"Yes I do, William; you all opened your mouths wide, and she filled them. Her sweet things did not prove convenient food. You see, therefore, we should learn to discriminate between a heavenly Father's provision, and that of a stranger, whose busy interference may cost you your life. I was not many minutes away from my little nest, when a stranger came, and, by mistaken kindness made you all ill.
"Frances, have you never read that scripture: 'Put a knife to thy throat, if thou be a man given to appetite.'"
Frances cried, and, sobbing, said, "I do not know what it means?"

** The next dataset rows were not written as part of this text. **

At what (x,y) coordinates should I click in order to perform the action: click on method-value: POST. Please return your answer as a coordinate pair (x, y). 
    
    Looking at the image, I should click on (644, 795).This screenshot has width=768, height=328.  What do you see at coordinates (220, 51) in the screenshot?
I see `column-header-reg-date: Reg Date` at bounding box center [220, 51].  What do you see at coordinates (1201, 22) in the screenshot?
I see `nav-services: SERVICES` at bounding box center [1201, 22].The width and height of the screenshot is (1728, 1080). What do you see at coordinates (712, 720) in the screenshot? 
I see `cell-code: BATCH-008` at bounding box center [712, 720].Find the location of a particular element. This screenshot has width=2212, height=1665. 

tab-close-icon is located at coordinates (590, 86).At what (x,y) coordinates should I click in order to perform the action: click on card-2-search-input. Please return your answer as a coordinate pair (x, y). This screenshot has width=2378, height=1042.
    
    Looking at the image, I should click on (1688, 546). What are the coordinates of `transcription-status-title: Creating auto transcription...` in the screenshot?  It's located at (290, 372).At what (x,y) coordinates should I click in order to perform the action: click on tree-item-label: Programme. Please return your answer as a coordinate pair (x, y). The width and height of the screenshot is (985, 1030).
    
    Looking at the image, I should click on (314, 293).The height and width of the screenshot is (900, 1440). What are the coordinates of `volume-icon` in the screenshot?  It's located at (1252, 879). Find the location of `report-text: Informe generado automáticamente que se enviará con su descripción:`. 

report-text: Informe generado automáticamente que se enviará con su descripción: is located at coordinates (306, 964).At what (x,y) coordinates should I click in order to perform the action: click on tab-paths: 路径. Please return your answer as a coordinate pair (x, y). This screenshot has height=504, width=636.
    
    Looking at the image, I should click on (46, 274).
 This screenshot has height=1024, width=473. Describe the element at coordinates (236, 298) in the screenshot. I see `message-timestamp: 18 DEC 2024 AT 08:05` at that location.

"What can it mean, my dear Frances, but parallel with those, 'If thy right eye offend thee, pluck it out if thy right hand offend thee, cut it off. It is better for thee to enter into life halt or maimed, than, having two hands or two feet, to be cast into everlasting fire,' Matt. xvvi. 29, 30. ii. 8, 9. It means that spirit which will sacrifice the lust of the heart, and deny itself, though it should be a present mortification. The throat of an inordinate or diseased appetite is to be cut, and its carnal desires crucified."
"Was it not something of this kind that Isaac fell into when he sent Esau to hunt venison, and make him savory meat, such as his soul loved? Gen. xxvii. 4."
"Yes, William, and this very thing he desired presented the temptation by which he was deceived. And you might have mentioned, too, how Esau himself yielded to his appetite, and sold his birthright for a mess of pottage, Gen. xxv. 29. When we yield to these propensities of the flesh, we lay a snare for our own souls, and expose our weakness to an adversary, ever ready to take advantage of our infirmity. It is a common fault in children to desire with greedy appetite such food as is pernicious, and to wish for more than even a mouth opened wide requires—till at length they learn to lust after forbidden things. And what does it lead to? Frances, you began to pick and steal, and your own iniquity chastised you:—you were sick and ill."
Frances hid her face in her frock.
"Ah mamma," said Anne, "I shall be afraid of wanting anything, as I used to do; and I hope I shall remember how much better you can feed me, than I can feed myself."
"I wish I may too," said William. "If Eve had but waited for the Lord only to fill her mouth, she would not have eaten that which brought sin and death."
"Tell me, Frances, if you feel the force of all we have learnt from the little birds, and your own mistaken idea of what would be good for them?"